*** Opening INFORMATION ***

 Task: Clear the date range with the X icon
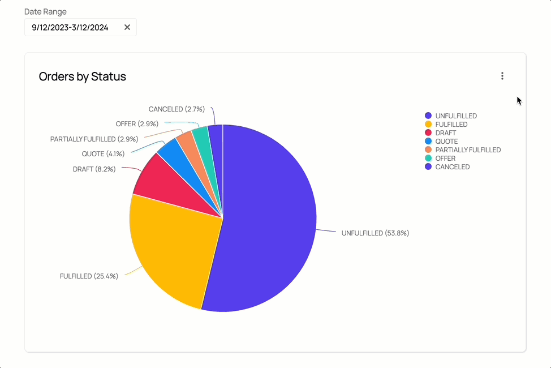pos(127,27)
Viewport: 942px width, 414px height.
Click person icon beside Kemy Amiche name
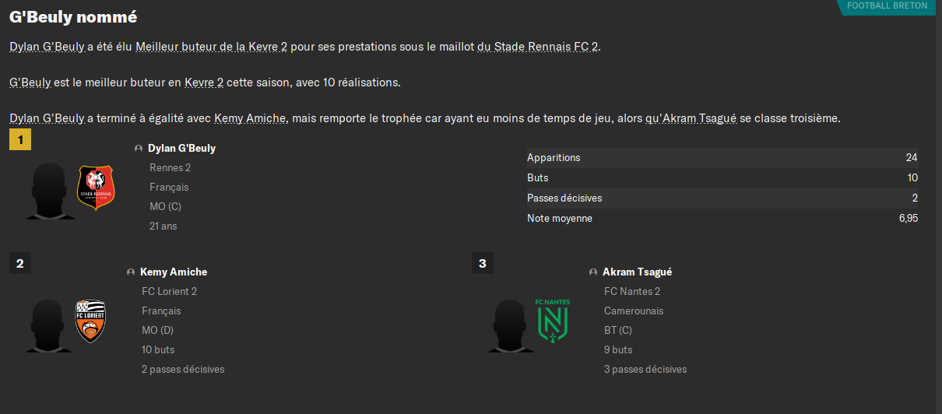tap(131, 272)
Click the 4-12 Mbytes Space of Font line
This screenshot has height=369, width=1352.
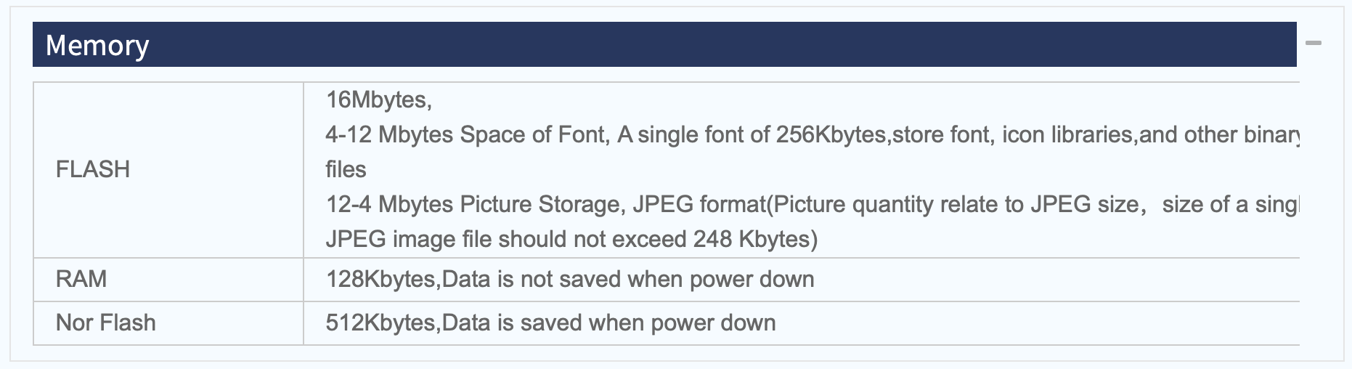[x=813, y=134]
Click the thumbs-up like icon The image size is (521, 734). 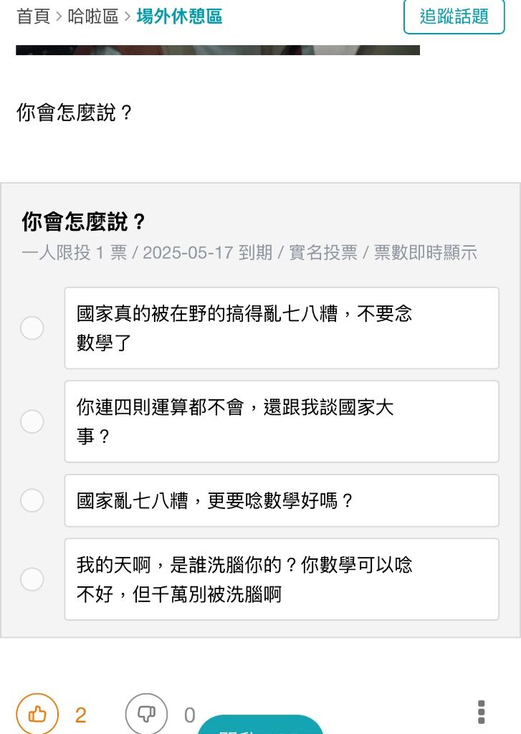(37, 714)
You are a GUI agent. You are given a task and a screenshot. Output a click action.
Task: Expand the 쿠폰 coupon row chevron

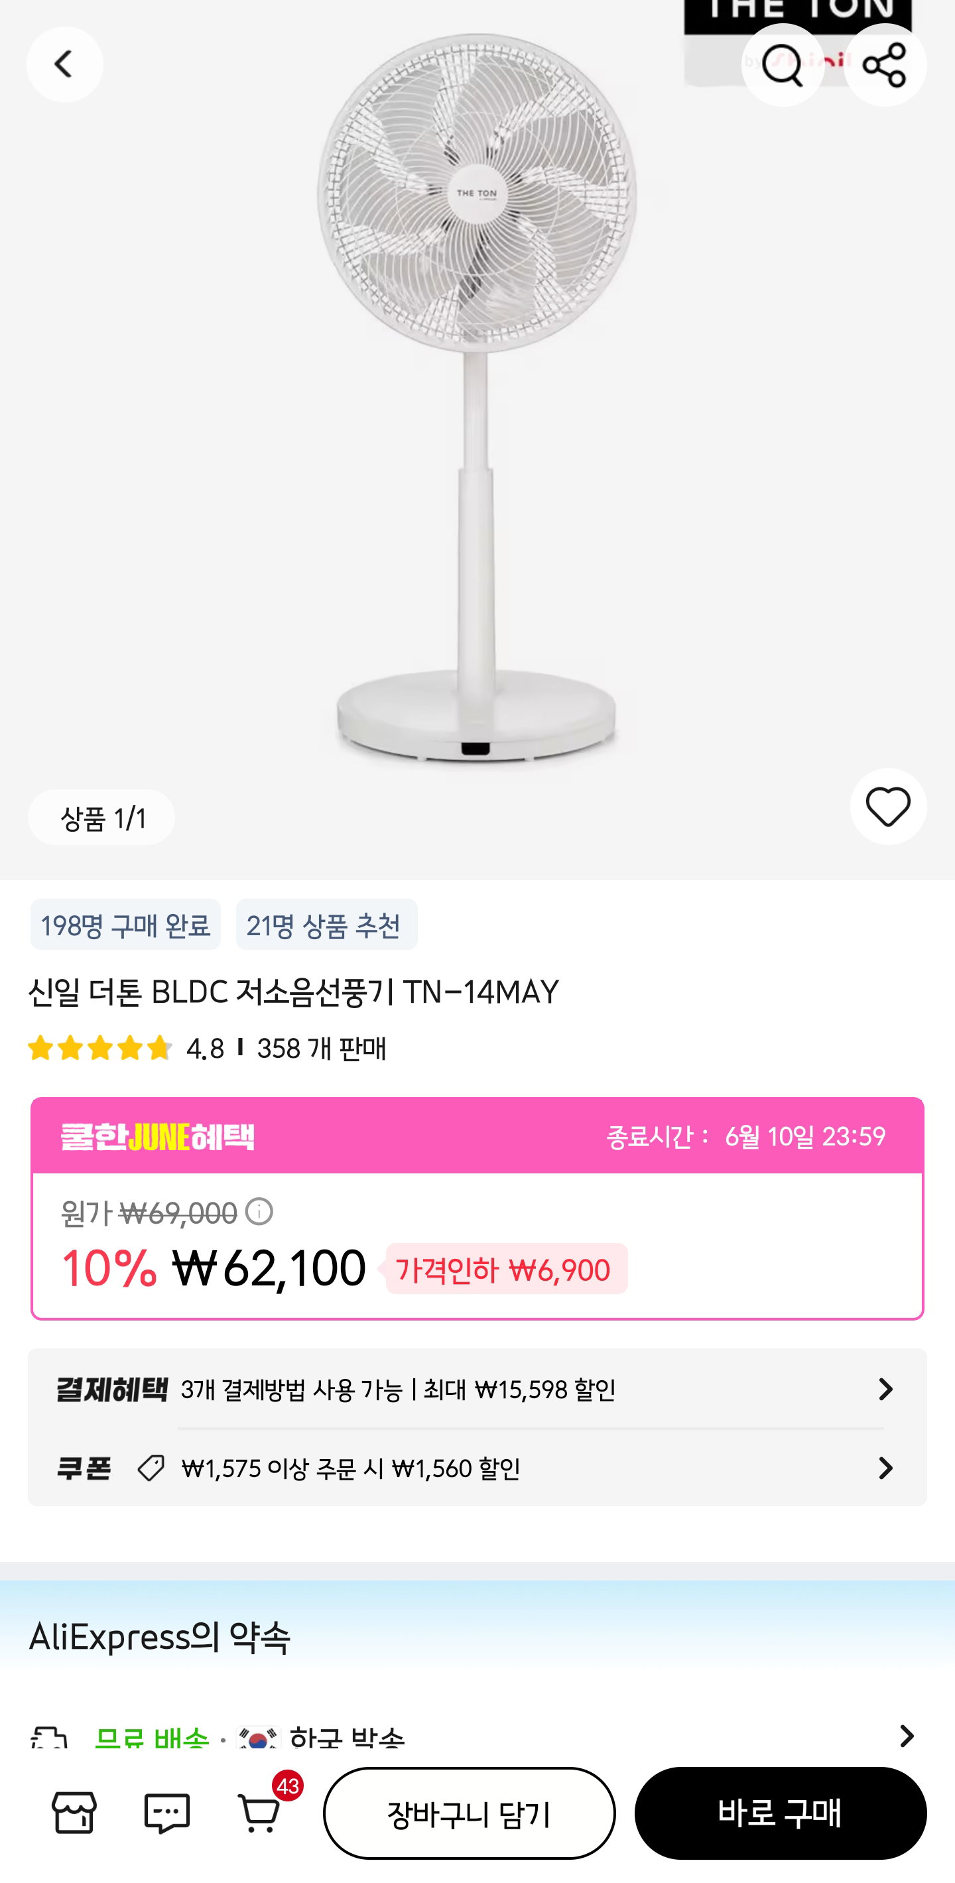point(885,1468)
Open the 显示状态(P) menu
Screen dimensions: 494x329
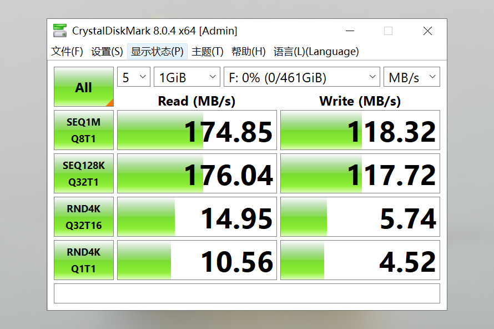click(157, 51)
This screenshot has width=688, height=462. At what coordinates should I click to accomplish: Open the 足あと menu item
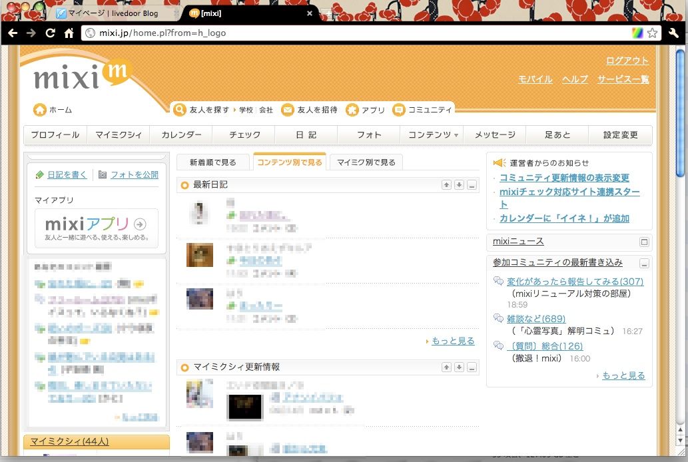coord(557,134)
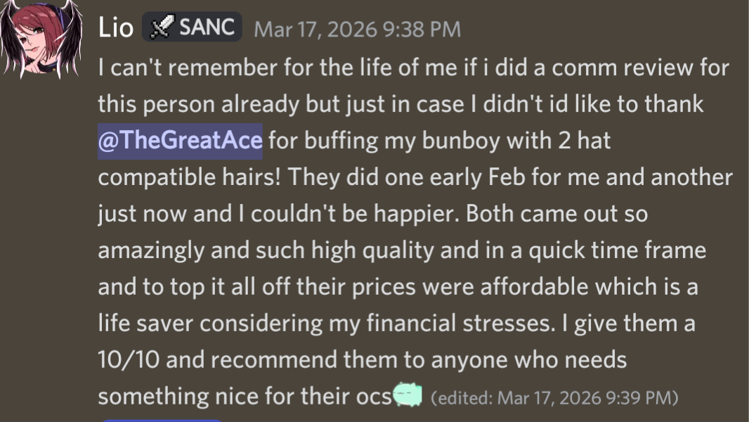
Task: Click the username Lio
Action: coord(116,28)
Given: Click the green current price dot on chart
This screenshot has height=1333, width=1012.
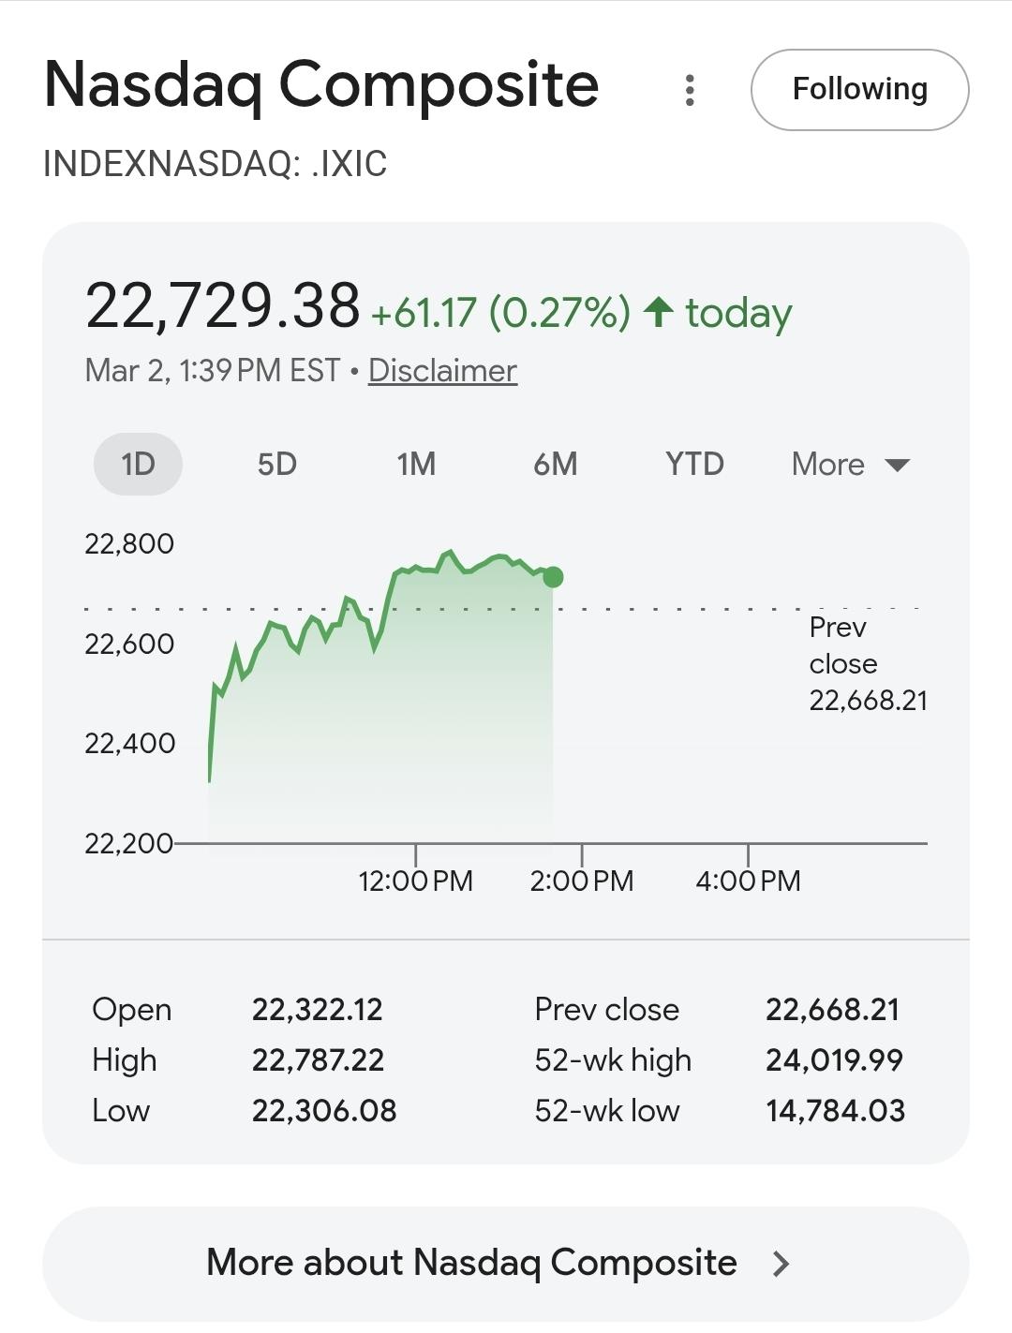Looking at the screenshot, I should 553,577.
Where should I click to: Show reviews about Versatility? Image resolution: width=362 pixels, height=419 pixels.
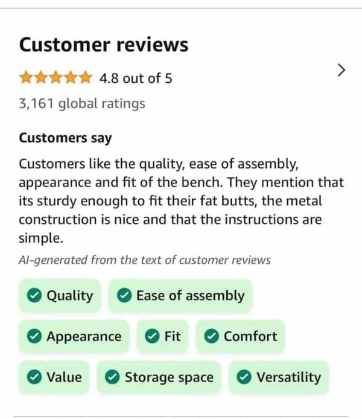pyautogui.click(x=279, y=378)
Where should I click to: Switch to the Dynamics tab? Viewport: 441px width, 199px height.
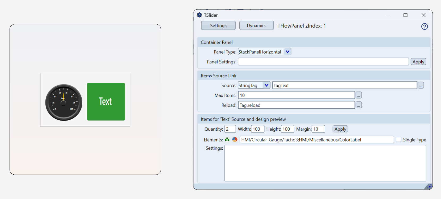point(256,25)
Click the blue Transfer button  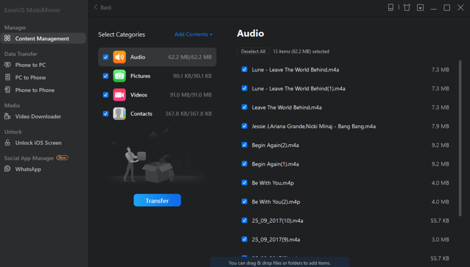(x=157, y=200)
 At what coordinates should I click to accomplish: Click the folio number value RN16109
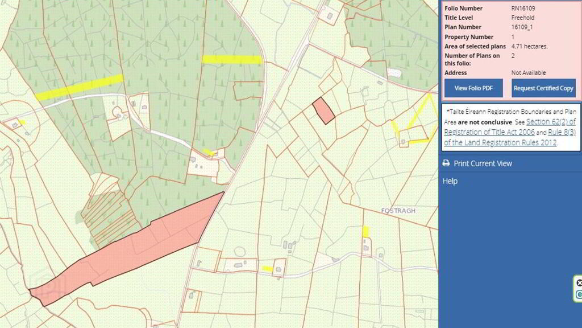tap(523, 9)
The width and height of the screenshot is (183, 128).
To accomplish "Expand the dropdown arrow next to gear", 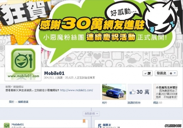I will coord(175,73).
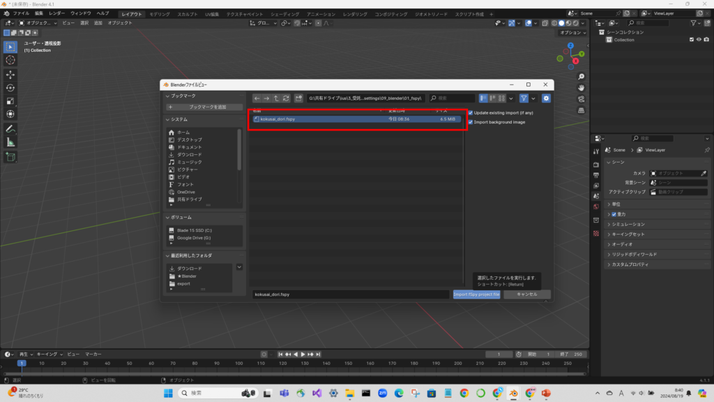Click Import fSpy project file button

click(x=476, y=295)
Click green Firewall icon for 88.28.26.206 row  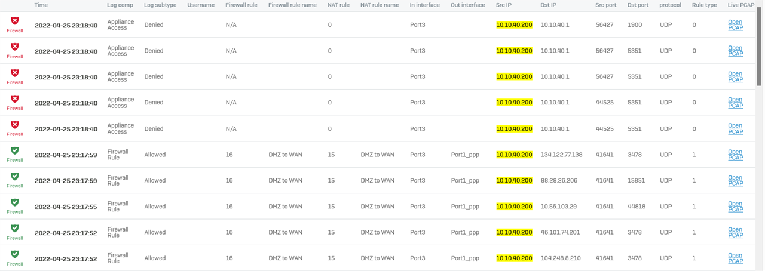(x=15, y=177)
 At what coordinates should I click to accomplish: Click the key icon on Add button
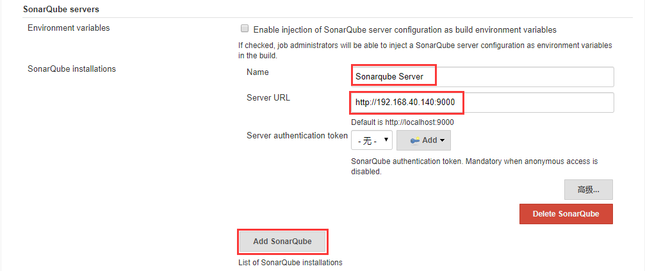[x=414, y=140]
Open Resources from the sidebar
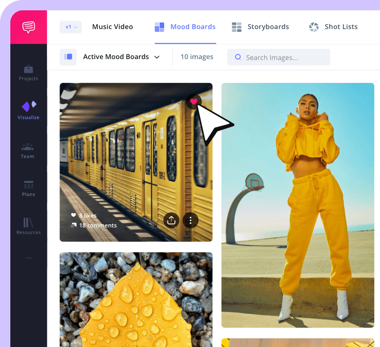Screen dimensions: 380x347 click(29, 226)
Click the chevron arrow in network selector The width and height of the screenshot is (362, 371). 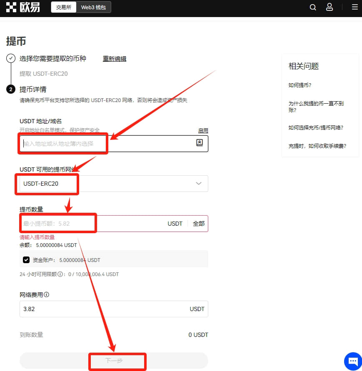click(x=199, y=183)
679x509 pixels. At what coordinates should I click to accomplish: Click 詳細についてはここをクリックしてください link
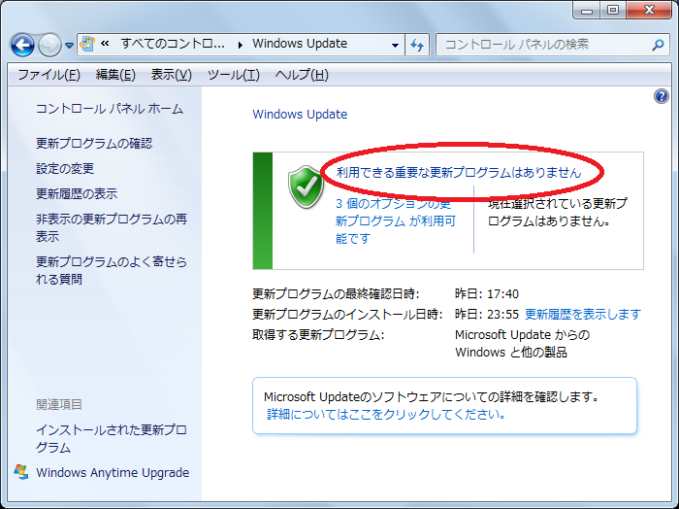(386, 414)
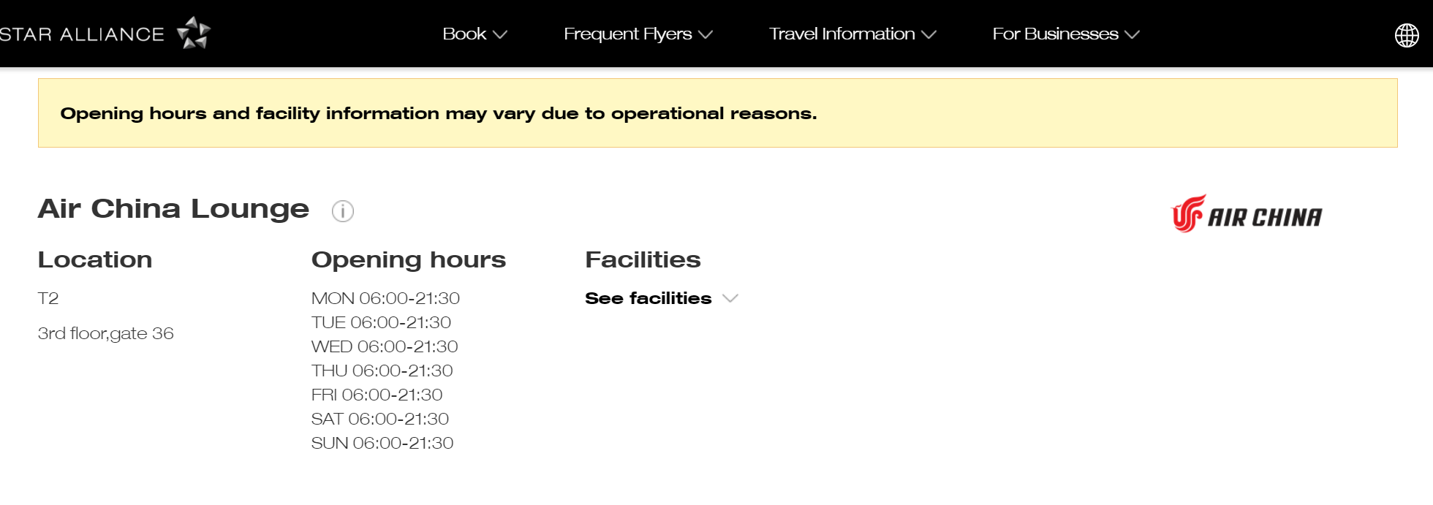Expand the arrow next to See facilities

730,298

*** Closing INFORMATION ***

:: REQUIREMENT ::
From the line containing "679x509 pixels. At" through the last line of the records above, reproduce every line exactly, leaving out the pictures.

:: RESPONSE ::
679x509 pixels. At what coordinates should I click to accomplish: Click 詳細についてはここをクリックしてください link
(386, 414)
Expand the arrow next to See facilities

730,298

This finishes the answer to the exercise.